Martinuccio helped Peñarol reach the 2011 Copa Libertadores Finals, in which Peñarol lost to Brazil's Santos. He had thirteen appearances and scored 2 goals in the competition.

===Fluminense===
After a good display of football in the 2011 Copa Libertadores, Fluminense signed Martinuccio in July 2011.

===Villarreal===
Martinuccio joined Villarreal in January 2012 in a loan deal. He scored his first goal for the club against Real Zaragoza on March 4.

===Cruzeiro===
In July 2012, Cruzeiro signed Martinuccio on a one-year loan from Fluminense. He stayed there for another year until mid-2014 and won the 2013 Brazilian Série A and the 2014 Campeonato Mineiro.
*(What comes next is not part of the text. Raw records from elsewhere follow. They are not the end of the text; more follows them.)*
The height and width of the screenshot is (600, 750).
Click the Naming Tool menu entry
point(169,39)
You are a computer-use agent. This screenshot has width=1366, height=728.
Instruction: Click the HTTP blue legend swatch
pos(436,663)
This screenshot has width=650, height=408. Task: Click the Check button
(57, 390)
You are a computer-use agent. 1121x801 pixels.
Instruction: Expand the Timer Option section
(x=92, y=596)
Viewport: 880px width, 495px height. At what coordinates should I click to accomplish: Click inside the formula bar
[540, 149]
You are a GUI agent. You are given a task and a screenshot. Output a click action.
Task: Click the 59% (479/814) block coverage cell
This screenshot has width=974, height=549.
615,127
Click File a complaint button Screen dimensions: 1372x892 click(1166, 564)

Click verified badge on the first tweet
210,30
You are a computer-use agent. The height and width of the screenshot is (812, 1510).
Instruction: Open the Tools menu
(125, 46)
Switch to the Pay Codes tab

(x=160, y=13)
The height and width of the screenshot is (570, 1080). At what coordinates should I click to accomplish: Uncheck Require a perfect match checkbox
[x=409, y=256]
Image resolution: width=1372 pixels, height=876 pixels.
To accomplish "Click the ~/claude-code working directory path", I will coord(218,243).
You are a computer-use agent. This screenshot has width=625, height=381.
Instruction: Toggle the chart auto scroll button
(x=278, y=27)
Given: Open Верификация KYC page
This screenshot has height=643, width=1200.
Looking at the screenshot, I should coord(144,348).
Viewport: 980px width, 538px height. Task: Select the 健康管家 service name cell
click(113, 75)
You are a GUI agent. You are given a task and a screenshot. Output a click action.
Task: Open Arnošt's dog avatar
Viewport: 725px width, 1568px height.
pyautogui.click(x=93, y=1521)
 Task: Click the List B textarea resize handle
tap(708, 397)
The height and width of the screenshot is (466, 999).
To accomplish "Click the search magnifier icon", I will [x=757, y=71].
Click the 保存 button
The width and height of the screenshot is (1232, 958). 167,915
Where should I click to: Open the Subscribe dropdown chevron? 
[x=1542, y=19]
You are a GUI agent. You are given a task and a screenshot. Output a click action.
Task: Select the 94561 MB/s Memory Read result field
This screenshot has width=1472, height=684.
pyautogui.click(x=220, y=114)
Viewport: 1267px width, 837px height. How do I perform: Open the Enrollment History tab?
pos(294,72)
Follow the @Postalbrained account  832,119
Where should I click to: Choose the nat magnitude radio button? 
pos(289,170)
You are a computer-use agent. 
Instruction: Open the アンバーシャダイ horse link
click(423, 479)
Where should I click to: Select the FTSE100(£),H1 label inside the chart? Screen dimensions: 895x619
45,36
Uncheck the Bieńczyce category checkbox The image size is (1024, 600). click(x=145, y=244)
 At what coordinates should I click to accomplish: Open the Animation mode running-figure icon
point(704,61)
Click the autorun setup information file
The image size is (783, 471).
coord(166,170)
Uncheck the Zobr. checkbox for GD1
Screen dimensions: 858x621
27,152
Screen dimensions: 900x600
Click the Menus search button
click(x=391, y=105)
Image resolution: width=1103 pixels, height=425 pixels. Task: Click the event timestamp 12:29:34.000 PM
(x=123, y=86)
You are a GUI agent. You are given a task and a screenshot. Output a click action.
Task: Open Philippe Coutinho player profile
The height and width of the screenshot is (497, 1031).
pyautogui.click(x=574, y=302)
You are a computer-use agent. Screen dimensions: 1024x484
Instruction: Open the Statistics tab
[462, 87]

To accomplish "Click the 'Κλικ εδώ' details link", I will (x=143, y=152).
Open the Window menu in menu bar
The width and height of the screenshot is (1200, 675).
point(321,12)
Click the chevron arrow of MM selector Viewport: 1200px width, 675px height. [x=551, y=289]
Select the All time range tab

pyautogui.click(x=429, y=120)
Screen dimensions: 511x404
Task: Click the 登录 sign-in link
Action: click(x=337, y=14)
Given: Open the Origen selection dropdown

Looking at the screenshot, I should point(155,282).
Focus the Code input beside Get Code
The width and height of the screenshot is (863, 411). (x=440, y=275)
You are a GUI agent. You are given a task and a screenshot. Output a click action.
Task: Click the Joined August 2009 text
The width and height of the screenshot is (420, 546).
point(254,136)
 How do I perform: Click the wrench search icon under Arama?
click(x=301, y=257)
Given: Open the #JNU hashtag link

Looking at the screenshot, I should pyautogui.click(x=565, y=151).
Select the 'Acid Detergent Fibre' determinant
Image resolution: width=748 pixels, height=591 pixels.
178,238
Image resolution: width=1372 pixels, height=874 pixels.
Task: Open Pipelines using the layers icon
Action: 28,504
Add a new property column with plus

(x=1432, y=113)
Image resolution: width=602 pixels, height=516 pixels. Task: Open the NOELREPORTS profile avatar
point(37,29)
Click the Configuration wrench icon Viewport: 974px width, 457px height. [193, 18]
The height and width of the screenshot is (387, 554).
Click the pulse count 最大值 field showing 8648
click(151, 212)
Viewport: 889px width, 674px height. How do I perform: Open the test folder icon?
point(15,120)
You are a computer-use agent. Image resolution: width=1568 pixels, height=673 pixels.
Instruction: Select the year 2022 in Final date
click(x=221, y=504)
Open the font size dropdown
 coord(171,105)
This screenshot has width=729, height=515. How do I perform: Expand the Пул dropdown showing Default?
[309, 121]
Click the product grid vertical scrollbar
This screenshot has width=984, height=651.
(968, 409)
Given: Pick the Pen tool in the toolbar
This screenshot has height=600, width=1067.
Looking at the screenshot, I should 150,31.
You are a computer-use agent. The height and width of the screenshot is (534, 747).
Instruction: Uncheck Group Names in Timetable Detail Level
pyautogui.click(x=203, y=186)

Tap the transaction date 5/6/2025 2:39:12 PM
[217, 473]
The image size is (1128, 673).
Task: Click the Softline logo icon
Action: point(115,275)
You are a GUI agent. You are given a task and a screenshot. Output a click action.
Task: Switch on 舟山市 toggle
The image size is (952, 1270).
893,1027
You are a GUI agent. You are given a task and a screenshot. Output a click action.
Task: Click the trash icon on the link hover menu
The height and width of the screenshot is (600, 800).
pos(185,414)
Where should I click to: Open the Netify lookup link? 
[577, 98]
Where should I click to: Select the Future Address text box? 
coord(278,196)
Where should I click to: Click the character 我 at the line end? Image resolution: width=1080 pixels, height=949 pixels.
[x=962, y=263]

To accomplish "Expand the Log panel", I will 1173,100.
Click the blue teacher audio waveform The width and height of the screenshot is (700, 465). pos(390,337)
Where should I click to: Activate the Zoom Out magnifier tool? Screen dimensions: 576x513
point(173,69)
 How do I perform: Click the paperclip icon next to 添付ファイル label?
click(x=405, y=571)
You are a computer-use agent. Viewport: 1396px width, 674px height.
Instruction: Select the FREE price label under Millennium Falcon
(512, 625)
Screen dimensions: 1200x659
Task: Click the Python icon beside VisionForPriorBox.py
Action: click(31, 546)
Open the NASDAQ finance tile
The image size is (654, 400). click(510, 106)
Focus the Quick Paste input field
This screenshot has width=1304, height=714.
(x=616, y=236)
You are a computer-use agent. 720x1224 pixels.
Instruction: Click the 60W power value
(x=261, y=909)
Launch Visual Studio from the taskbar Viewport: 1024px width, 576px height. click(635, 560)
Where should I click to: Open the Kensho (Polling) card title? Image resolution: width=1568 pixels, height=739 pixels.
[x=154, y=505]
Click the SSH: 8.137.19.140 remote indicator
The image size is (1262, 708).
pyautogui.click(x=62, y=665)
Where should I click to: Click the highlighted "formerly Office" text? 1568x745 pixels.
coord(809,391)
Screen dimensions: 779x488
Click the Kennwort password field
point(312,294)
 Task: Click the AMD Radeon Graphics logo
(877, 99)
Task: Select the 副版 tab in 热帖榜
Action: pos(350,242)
However, due to injuries he could never establish himself in the team and returned to Fluminense.

===Coritiba===
In June 2014 Martinuccio was loaned one more time, on this occasion to another Brazilian club, Coritiba. Once again he struggled with injuries.

===Chapecoense===
Without playing since November 2014 Chapecoense signed Alejandro on 30 April 2016. Martinuccio failed in medical exams at Ponte Preta before agreeing with Chapecoense. He had a chance to return to football after a series of serious injuries and surgeries on both legs. Because of a new injury, Martinuccio missed the ill-fated team flight which crashed near Medellín, where 71 people died.

==Career statistics==
===Club===

Appearances and goals by club, season and competition
Club: Season; League; Cup; Continental; Other; Total
Division: Apps; Goals; Apps; Goals; Apps; Goals; Apps; Goals; Apps; Goals
Nueva Chicago: 2007–08; Primera B Nacional; 8; 0; 0; 0; —; —; 8; 0
2008–09: Primera B Metropolitana; 9; 9; 0; 0; —; —; 9; 9
Total: 17; 9; 0; 0; —; —; 17; 9
Peñarol: 2009–10; Primera División; 32; 8; 0; 0; —; —; 32; 8
2010–11: 24; 6; 0; 0; 17; 3; —; 41; 9
Total: 56; 14; 0; 0; 17; 3; —; 73; 17
Fluminense: 2011; Série A; 14; 1; 0; 0; —; —; 14; 1
2012: 0; 0; 0; 0; —; 1; 0; 1; 0
2015: 0; 0; 0; 0; —; —; 0; 0
Total: 14; 1; 0; 0; —; 1; 0; 15; 1
Villarreal: 2011–12; La Liga; 13; 1; 2; 0; —; —; 13; 1
Cruzeiro (loan): 2012; Série A; 10; 4; 0; 0; —; —; 10; 4
2013: 7; 0; 2; 0; —; —; 9; 0
2014: 1; 0; 0; 0; 0; 0; —; 1; 0
Total: 18; 4; 2; 0; 0; 0; —; 20; 4
Coritiba (loan): 2014; Série A; 13; 2; 2; 0; —; —; 15; 2
Chapecoense: 2016; Série A; 8; 1; 2; 0; 0; 0; —; 10; 1
2017: 0; 0; 0; 0; 0; 0; 4; 0; 4; 0
Total: 8; 1; 0; 0; 0; 0; 4; 0; 14; 1
Avaí: 2018; Série A; 1; 0; 2; 0; —; 14; 2; 17; 2
Career total: 140; 32; 8; 0; 17; 3; 5; 0; 184; 37

==Honours==
- Peñarol
- Campeonato Uruguayo: 2009–10

- Cruzeiro
- Campeonato Brasileiro Série A: 2013
- Campeonato Mineiro: 2014

==Chapecoense plane crash==
On 28 November 2016, many of his current teammates at Chapecoense were involved in a plane crash, which killed most of the squad (17 died instantly after crash and two more a few hours later in hospital at Medellín). Martinuccio was not on the plane as he had been dropped from the team for the first leg of the against 2016 Copa Sudamericana Final against Atlético Nacional due to an injury.